Linciaggi. «Nei primi giorni della rivolta, gruppi di contestatori hanno ucciso molti soldati e sospettati mercenari ad al-Bayda, Derna e Bengasi. Alcuni sono stati picchiati fino alla morte, almeno tre sono stati impiccati, ed altri sono stati uccisi dopo che erano stati catturati o si erano arresi. Alcuni sono stati presentati come “mercenari africani”, ma la loro identità non è stata accertata».
Il report si concentra sul caso – venuto fuori dalle interviste ai residenti fatte dagli inviati dell'ong – avvenuto a Derna il 22 febbraio, quando un militare è stato impiccato ad un ponte pedonale, seguito da altri 15 omicidi perpetrati durante la notte e la mattina successiva nel villaggio di Martubah, a sud-est di Derna. Ad al-Bayda, un uomo di carnagione nera che indossava l'uniforme della polizia degli insorti ma presentato come “mercenario africano” è stato prima linciato dai ribelli e poi preso dall'ospedale (dove evidentemente era stato ricoverato) ed impiccato. Non è chiaro, sostiene Amnesty, se sia stato ucciso dall'impiccagione o fosse già morto.

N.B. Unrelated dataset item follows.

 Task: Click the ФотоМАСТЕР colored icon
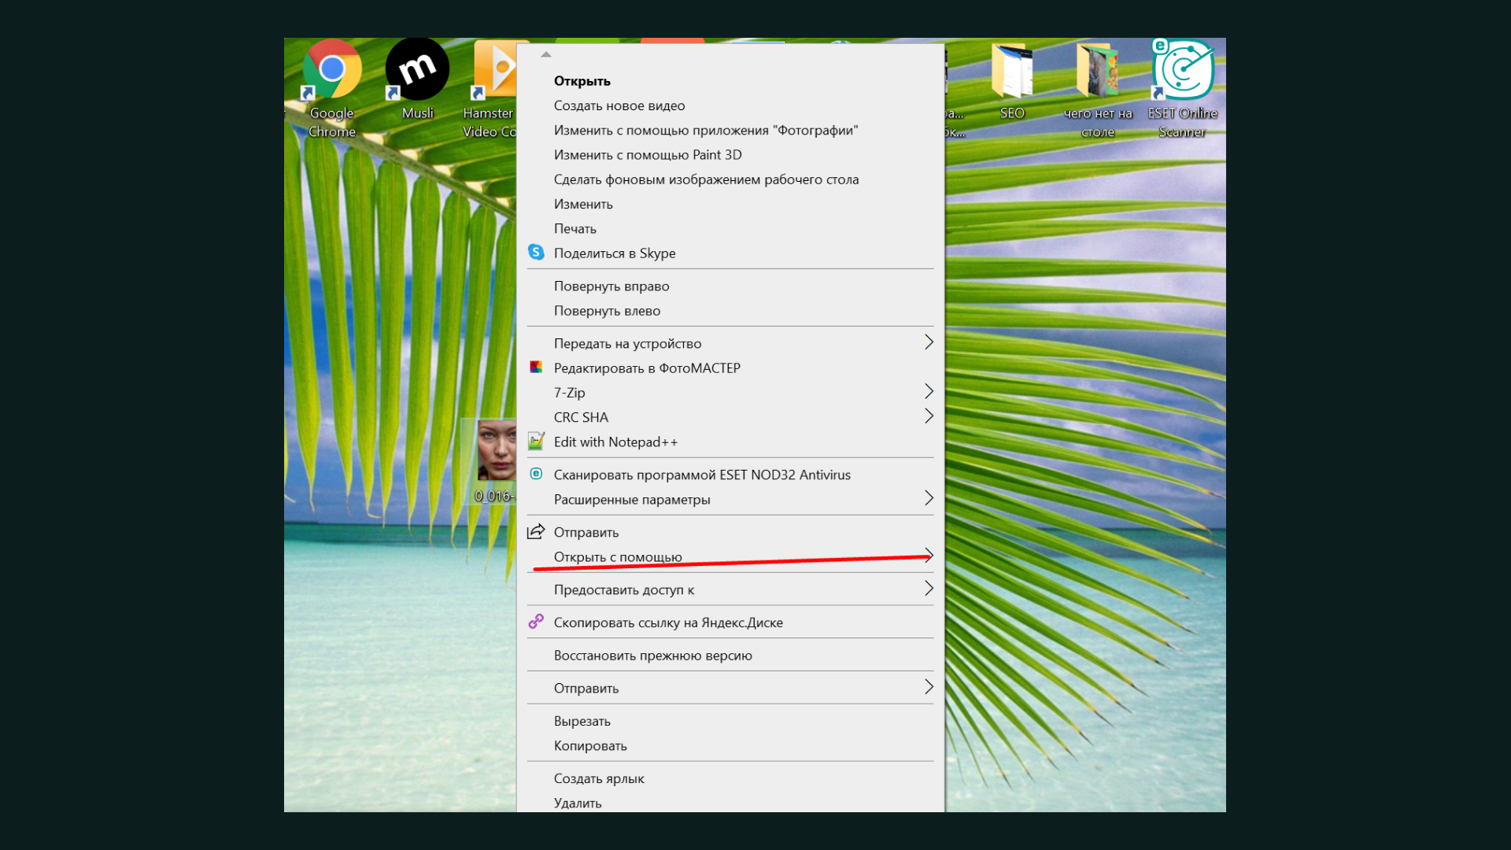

Vendette. Khalifa al-Surmani, ex membro dell'International Security Agency (un'agenzia d'intelligence accusata di aver commesso alcune tra le peggiori violazioni dei diritti umani sotto al-Gaddafi) e padre di sei figli, è stato trovato morto il 10 maggio nella periferia a sud-ovest di Bengasi. Lo hanno ucciso sparandogli un colpo in testa. Aveva mani e piedi legati ed una sciarpa molto stretta intorno al collo. Il polpaccio destro presentava una evidente asportazione di carne, ed i segni sulle ginocchia indicavano che era stato in ginocchio. Tranne che per il polpaccio – forse un tentativo di tortura – la dinamica indica chiaramente un'esecuzione. «Un cane tra i cani di al-Gaddafi è stato eliminato» è stato scritto con il suo sangue. In questo modo, continua Amnesty, sono stati uccisi almeno altri otto membri dell'agenzia, anche se molte famiglie vittime di queste vendette non hanno voluto denunciare, per paura di rappresaglie e di essere stigmatizzati come “anti-rivoluzionari”.

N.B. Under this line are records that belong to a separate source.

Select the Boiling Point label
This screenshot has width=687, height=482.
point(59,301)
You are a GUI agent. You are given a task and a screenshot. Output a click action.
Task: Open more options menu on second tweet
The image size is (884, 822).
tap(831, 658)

Detenzioni. La Sa'adoun Secondary School e lo Zarouq Cultural Center sono stati utilizzati dai ribelli per tenere in arresto centinaia di individui, compresi civili, accusati di “sovvertire la rivoluzione”. Tutti i detenuti ed ex detenuti intervistati a Bengasi e Misurata - continua il report di Amnesty - non hanno mai visto mandati di arresto o altri documenti che rendessero legali le detenzioni. In molti casi, anzi, gli arresti sono sembrati molto più simili a dei rapimenti, compresa la difficoltà di identificare i gruppi che eseguivano l'arresto, spesso formati da uomini mascherati e con veicoli non identificabili.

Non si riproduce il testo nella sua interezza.